Required task —
Reproduce the lines word for word, covering the stretch from the line containing "Open the tutorials book icon with 12 badge" through the end of the lines.

[Target pointing data]
** Start **
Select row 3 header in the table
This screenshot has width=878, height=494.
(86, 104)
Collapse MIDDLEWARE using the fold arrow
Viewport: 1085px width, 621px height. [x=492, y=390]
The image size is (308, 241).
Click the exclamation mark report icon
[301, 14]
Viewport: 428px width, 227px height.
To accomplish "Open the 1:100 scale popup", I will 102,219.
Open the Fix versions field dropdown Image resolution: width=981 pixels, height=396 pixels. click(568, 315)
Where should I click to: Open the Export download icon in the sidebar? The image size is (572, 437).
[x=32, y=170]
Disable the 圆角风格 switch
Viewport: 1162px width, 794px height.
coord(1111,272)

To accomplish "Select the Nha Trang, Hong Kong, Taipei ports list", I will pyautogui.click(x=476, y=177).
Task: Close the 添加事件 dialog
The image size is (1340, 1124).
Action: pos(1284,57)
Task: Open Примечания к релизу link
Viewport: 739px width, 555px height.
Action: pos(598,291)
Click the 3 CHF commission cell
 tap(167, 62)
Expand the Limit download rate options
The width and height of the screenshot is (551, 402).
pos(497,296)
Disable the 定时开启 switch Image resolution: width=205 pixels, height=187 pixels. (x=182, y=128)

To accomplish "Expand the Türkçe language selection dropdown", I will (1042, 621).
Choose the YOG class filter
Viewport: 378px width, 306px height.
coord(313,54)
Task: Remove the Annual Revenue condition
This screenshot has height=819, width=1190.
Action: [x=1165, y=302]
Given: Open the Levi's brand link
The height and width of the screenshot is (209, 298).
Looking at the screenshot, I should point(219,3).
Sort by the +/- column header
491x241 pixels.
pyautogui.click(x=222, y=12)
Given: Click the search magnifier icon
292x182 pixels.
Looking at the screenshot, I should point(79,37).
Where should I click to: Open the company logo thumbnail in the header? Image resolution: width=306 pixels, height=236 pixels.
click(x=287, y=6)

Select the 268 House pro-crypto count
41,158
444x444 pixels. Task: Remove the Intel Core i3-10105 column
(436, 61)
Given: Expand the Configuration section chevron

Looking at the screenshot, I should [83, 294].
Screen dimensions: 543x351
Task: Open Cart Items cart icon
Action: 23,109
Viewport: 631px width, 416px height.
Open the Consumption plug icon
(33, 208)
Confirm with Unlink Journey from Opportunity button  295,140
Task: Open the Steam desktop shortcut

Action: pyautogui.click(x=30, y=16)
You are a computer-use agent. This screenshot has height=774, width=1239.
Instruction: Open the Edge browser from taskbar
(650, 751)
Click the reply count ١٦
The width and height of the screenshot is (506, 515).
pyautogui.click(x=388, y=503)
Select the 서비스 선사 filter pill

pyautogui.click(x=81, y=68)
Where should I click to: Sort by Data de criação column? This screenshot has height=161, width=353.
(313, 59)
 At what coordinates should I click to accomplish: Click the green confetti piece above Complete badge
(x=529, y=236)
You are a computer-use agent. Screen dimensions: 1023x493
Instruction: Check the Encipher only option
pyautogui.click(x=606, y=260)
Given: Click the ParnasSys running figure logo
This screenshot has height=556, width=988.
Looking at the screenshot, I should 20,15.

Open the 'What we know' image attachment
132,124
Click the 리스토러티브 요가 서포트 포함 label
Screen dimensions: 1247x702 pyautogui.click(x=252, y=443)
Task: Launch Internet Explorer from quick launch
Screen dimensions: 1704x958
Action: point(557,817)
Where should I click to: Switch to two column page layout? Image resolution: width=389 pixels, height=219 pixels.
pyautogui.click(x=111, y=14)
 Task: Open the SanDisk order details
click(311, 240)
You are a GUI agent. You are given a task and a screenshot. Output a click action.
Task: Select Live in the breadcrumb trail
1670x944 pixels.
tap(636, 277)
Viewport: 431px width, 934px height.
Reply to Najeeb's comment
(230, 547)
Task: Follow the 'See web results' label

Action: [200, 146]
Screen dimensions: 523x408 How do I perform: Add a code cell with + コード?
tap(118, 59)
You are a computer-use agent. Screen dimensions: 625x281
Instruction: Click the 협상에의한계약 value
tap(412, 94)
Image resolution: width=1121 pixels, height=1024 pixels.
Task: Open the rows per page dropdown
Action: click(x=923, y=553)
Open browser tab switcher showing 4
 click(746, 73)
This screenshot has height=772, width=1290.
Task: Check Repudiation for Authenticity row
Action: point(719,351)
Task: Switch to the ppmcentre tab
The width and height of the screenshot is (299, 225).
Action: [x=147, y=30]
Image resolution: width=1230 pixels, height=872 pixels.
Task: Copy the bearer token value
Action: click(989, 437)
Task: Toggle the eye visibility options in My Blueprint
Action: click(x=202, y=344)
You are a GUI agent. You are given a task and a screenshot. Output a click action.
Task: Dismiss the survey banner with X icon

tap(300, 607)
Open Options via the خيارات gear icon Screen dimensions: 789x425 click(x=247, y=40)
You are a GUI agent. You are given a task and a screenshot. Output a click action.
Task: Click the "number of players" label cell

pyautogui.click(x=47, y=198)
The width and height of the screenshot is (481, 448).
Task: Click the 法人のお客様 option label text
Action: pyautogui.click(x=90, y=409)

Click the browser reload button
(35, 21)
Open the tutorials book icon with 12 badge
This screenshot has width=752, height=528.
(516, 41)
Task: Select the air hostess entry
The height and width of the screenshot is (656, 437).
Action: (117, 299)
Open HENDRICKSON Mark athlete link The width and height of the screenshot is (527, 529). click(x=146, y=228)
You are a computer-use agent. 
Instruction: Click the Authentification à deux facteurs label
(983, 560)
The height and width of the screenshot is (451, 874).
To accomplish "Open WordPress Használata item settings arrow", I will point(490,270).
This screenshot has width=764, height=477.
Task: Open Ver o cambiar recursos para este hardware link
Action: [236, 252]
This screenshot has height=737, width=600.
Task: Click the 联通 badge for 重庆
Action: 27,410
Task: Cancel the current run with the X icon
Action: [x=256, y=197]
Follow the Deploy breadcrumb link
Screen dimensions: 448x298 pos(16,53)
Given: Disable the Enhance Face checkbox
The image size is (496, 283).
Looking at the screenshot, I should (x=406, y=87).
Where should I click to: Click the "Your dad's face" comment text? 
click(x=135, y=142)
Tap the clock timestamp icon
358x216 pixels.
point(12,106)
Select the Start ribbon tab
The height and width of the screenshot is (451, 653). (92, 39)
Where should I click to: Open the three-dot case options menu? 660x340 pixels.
** End **
The completed task —
Open the tutorials book icon with 12 badge
This screenshot has width=752, height=528.
(516, 41)
Task: Select the air hostess entry
The height and width of the screenshot is (656, 437).
Action: (117, 299)
Open HENDRICKSON Mark athlete link The width and height of the screenshot is (527, 529). click(x=146, y=228)
You are a computer-use agent. 
Instruction: Click the Authentification à deux facteurs label
(983, 560)
The height and width of the screenshot is (451, 874).
To accomplish "Open WordPress Használata item settings arrow", I will point(490,270).
This screenshot has width=764, height=477.
Task: Open Ver o cambiar recursos para este hardware link
Action: [236, 252]
This screenshot has height=737, width=600.
Task: Click the 联通 badge for 重庆
Action: 27,410
Task: Cancel the current run with the X icon
Action: [x=256, y=197]
Follow the Deploy breadcrumb link
Screen dimensions: 448x298 pos(16,53)
Given: Disable the Enhance Face checkbox
The image size is (496, 283).
Looking at the screenshot, I should (x=406, y=87).
Where should I click to: Click the "Your dad's face" comment text? 
click(x=135, y=142)
Tap the clock timestamp icon
358x216 pixels.
point(12,106)
Select the Start ribbon tab
The height and width of the screenshot is (451, 653). (92, 39)
Where should I click to: Open the three-dot case options menu? 660x340 pixels.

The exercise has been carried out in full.